-- Start Records provided --

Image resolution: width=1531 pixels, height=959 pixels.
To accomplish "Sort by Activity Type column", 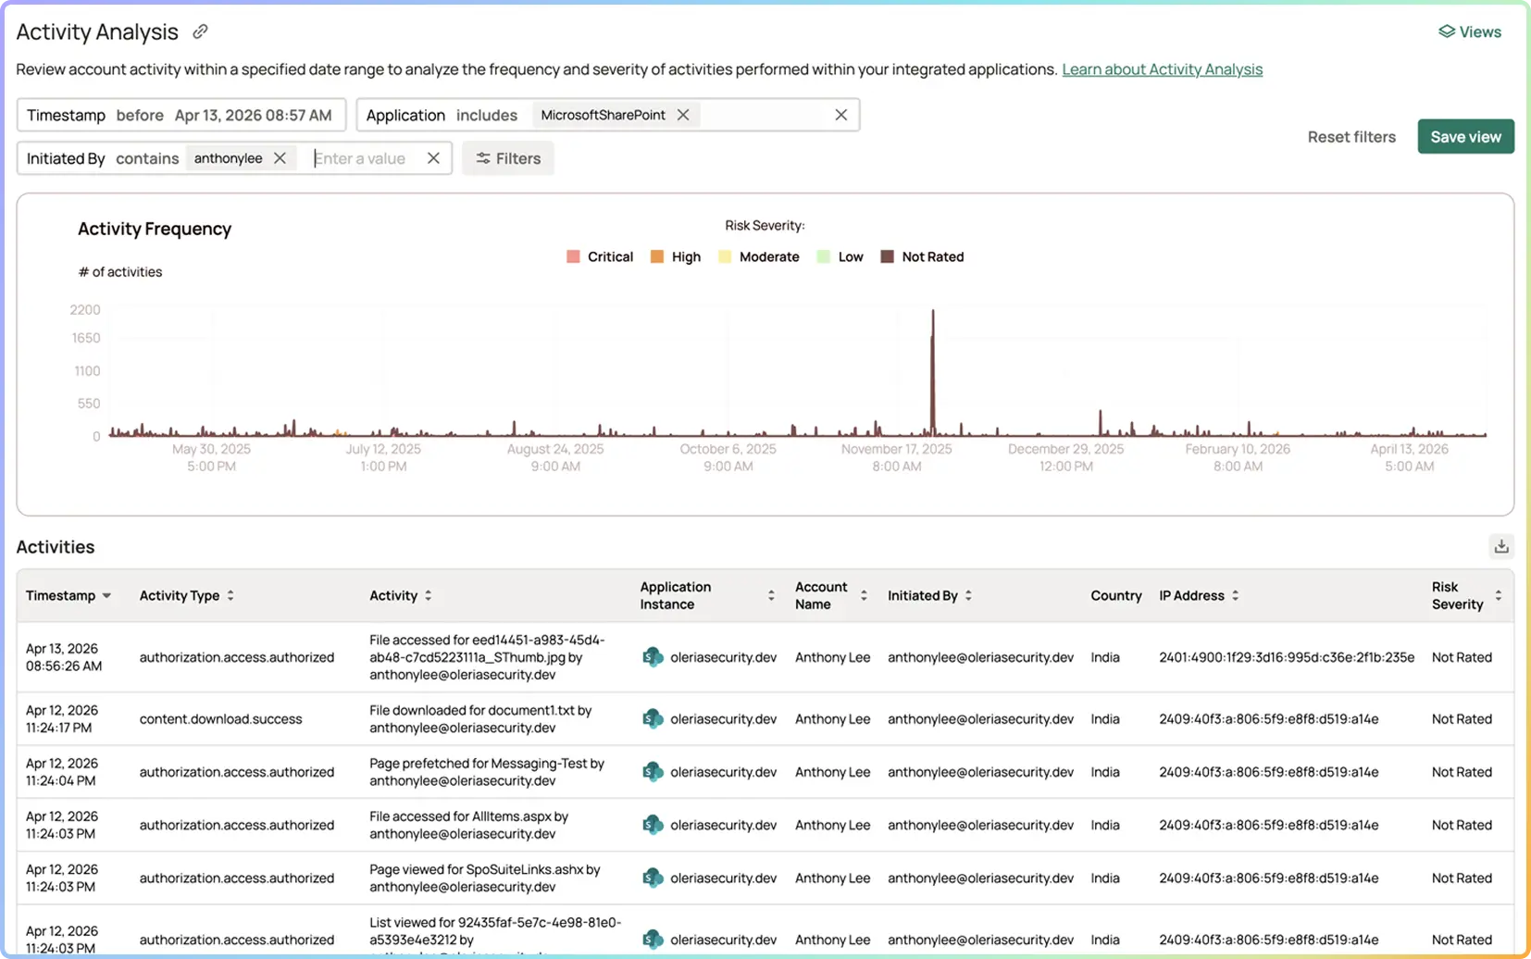I will coord(230,595).
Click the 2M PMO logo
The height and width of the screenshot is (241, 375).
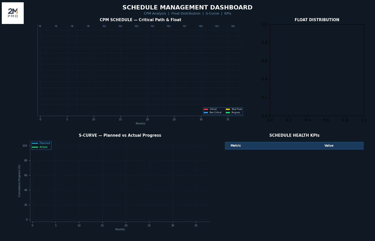(x=13, y=13)
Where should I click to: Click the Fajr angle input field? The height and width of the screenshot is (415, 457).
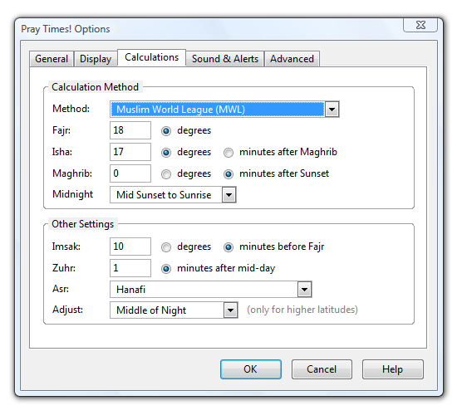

-- End Records provided --

Pull out every line in the records above that contains the string "screenshot", copying each one in full. Match case exactly.

• Output of the exercise:
The height and width of the screenshot is (241, 375).
Where should I click to: Click the Fajr angle input field? The height and width of the screenshot is (415, 457).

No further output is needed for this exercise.